What this task involves :: Scan the listing below. Report each line that includes "Given".

Listed entries ::

=== Begin Enclosure ===

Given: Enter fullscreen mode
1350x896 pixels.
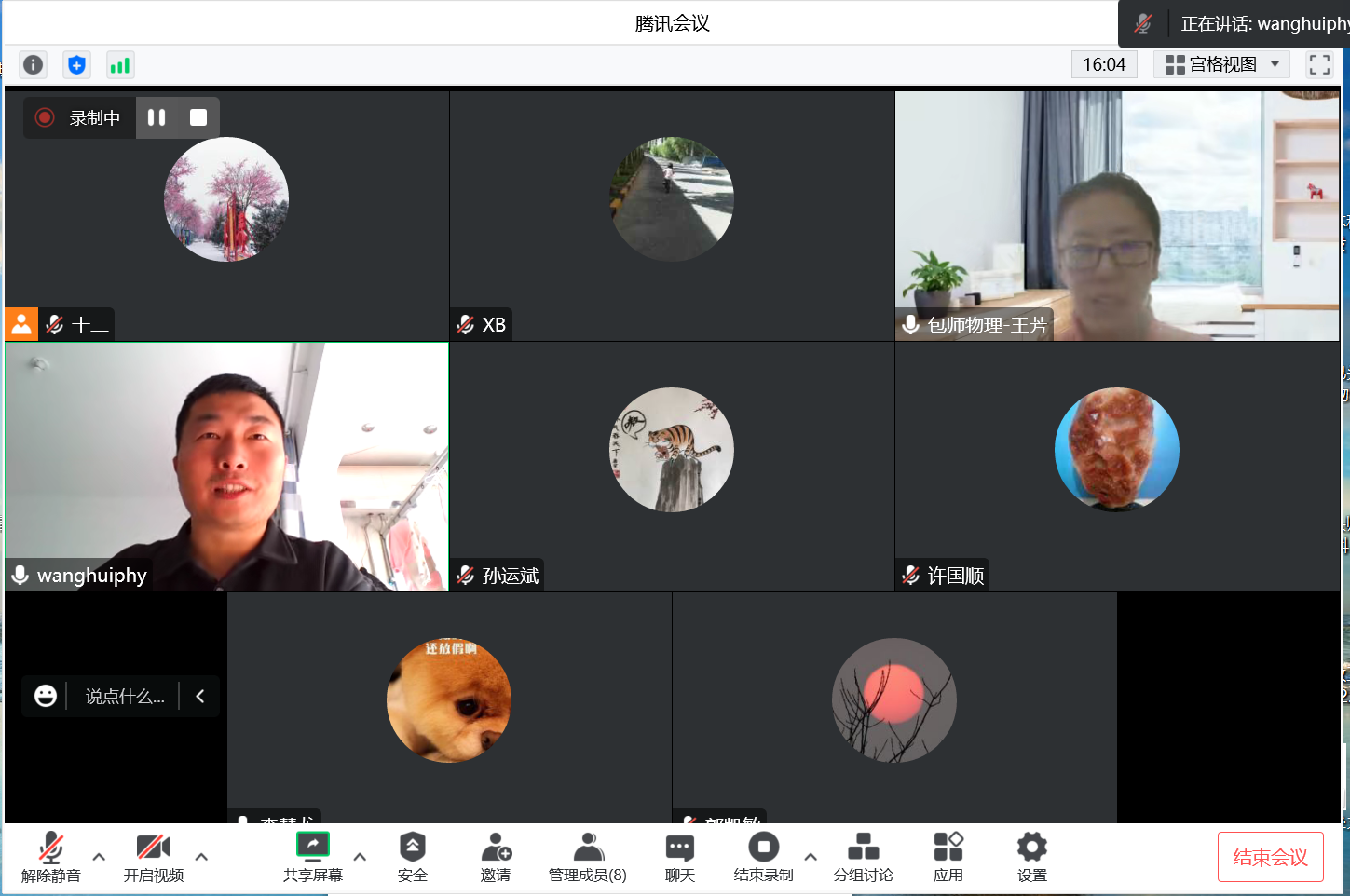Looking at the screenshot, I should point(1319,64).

=== End Enclosure ===
=== Begin Enclosure ===

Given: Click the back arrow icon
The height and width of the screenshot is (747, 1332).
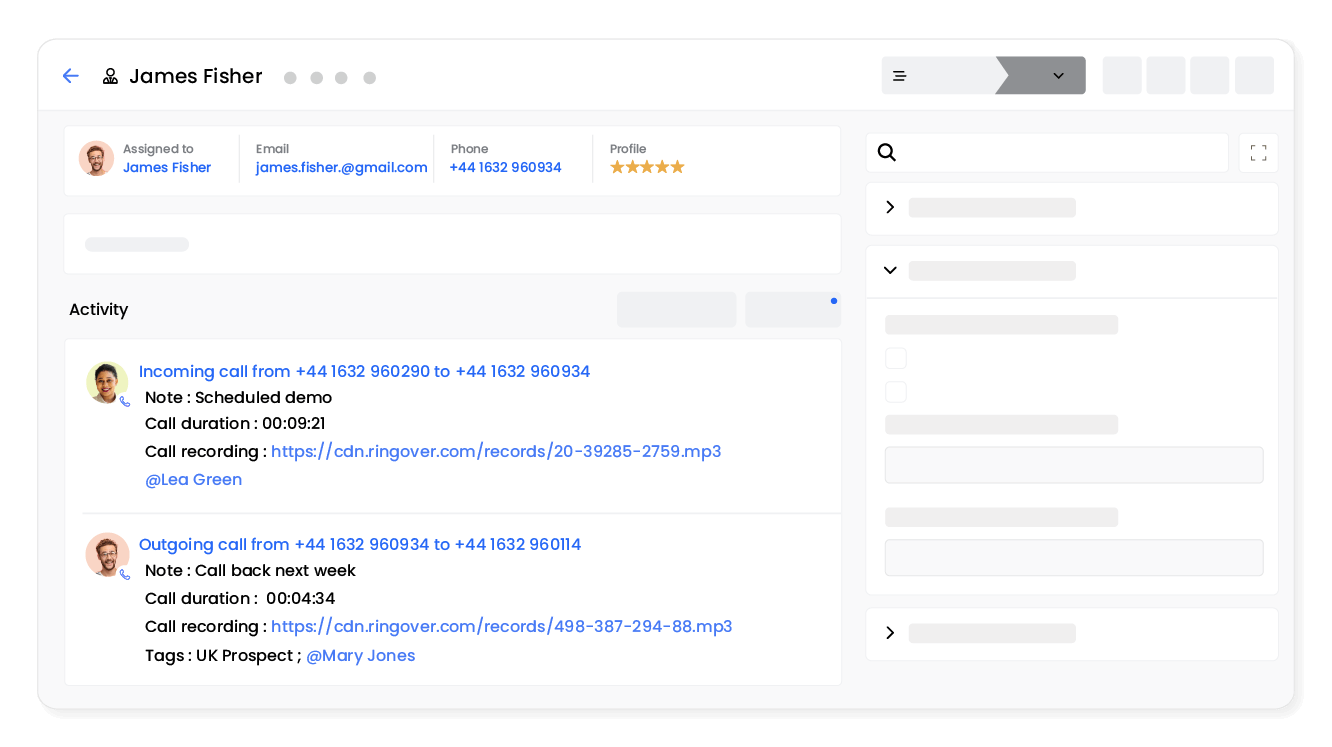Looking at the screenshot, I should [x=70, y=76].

=== End Enclosure ===

Result for this exercise ::
Given: Enter fullscreen mode
Given: Click the back arrow icon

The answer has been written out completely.